╭─ Article
Skip to content

tommihip/SecGit

Repository files navigation

SecGit

SecGit

Git hosting where the operator literally cannot read your code — and you can prove it.

Provider-blind, attestation-backed, post-quantum code hosting for regulated and sensitive private code.

The operator can't read your code, can't train on it, can't be subpoenaed into surrendering it, and your data is safe from harvest-now-decrypt-later — and all of this is cryptographically verifiable by anyone.

CI License: AGPL-3.0 Rust Status: pre-alpha PRs welcome


Important

Honest status: pre-alpha. The confidential core (attestation-gated key release → encrypted-at-rest store → PQC-signed transparency log) composes end-to-end and is MOCK-VERIFIED in CI against a software mock TEE. No signed SEV-SNP silicon transcript exists yet, so every claim that ultimately depends on the hardware root is UNVERIFIED on silicon until we publish that transcript. We track this honestly in a public ledger — see docs/STATUS.md. The radical transparency is the product.

Why SecGit?

Every other "secure" code host eventually asks you to trust the operator. SecGit replaces that trust with math and hardware you can check yourself.

  • 🔒 Provider-blind hosting — your plaintext exists only inside an attestable confidential VM (TEE). On disk and on the wire, the operator sees nothing but ciphertext.
  • 🔎 User-verifiable remote attestation — anyone can confirm that the running service matches the open-source, reproducibly-built image, and that the confidentiality guarantee actually holds. No "trust us" required.
  • 🔑 BYOK / customer-held keys — keys are released only to a genuine, attested TEE. A forged or modified environment gets nothing.
  • 📜 Independent tamper-evident audit log — a hash-chained / Merkle transparency log with PQC-signed checkpoints. History can't be quietly rewritten.
╰─
╭─ Raw data
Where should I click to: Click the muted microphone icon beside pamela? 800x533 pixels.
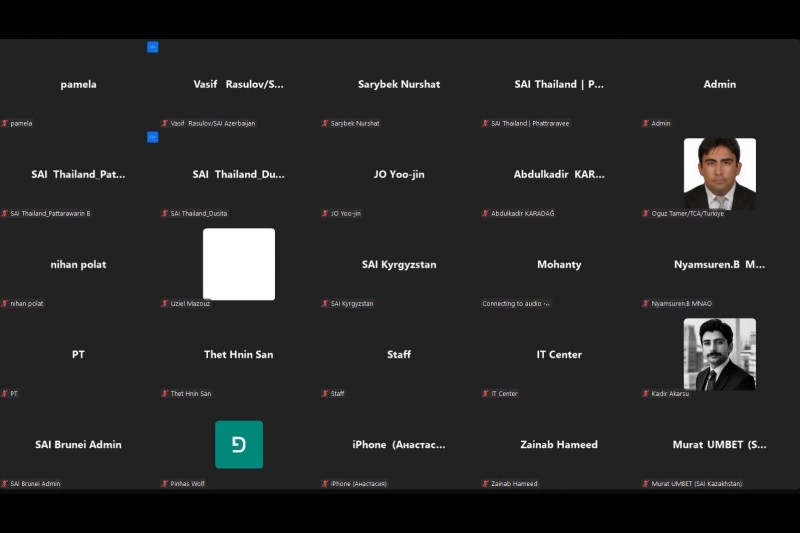click(5, 124)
╰─
Could you return the full SecGit readme above, word for word and unchanged?

Skip to content

tommihip/SecGit

Repository files navigation

SecGit

SecGit

Git hosting where the operator literally cannot read your code — and you can prove it.

Provider-blind, attestation-backed, post-quantum code hosting for regulated and sensitive private code.

The operator can't read your code, can't train on it, can't be subpoenaed into surrendering it, and your data is safe from harvest-now-decrypt-later — and all of this is cryptographically verifiable by anyone.

CI License: AGPL-3.0 Rust Status: pre-alpha PRs welcome


Important

Honest status: pre-alpha. The confidential core (attestation-gated key release → encrypted-at-rest store → PQC-signed transparency log) composes end-to-end and is MOCK-VERIFIED in CI against a software mock TEE. No signed SEV-SNP silicon transcript exists yet, so every claim that ultimately depends on the hardware root is UNVERIFIED on silicon until we publish that transcript. We track this honestly in a public ledger — see docs/STATUS.md. The radical transparency is the product.

Why SecGit?

Every other "secure" code host eventually asks you to trust the operator. SecGit replaces that trust with math and hardware you can check yourself.

  • 🔒 Provider-blind hosting — your plaintext exists only inside an attestable confidential VM (TEE). On disk and on the wire, the operator sees nothing but ciphertext.
  • 🔎 User-verifiable remote attestation — anyone can confirm that the running service matches the open-source, reproducibly-built image, and that the confidentiality guarantee actually holds. No "trust us" required.
  • 🔑 BYOK / customer-held keys — keys are released only to a genuine, attested TEE. A forged or modified environment gets nothing.
  • 📜 Independent tamper-evident audit log — a hash-chained / Merkle transparency log with PQC-signed checkpoints. History can't be quietly rewritten.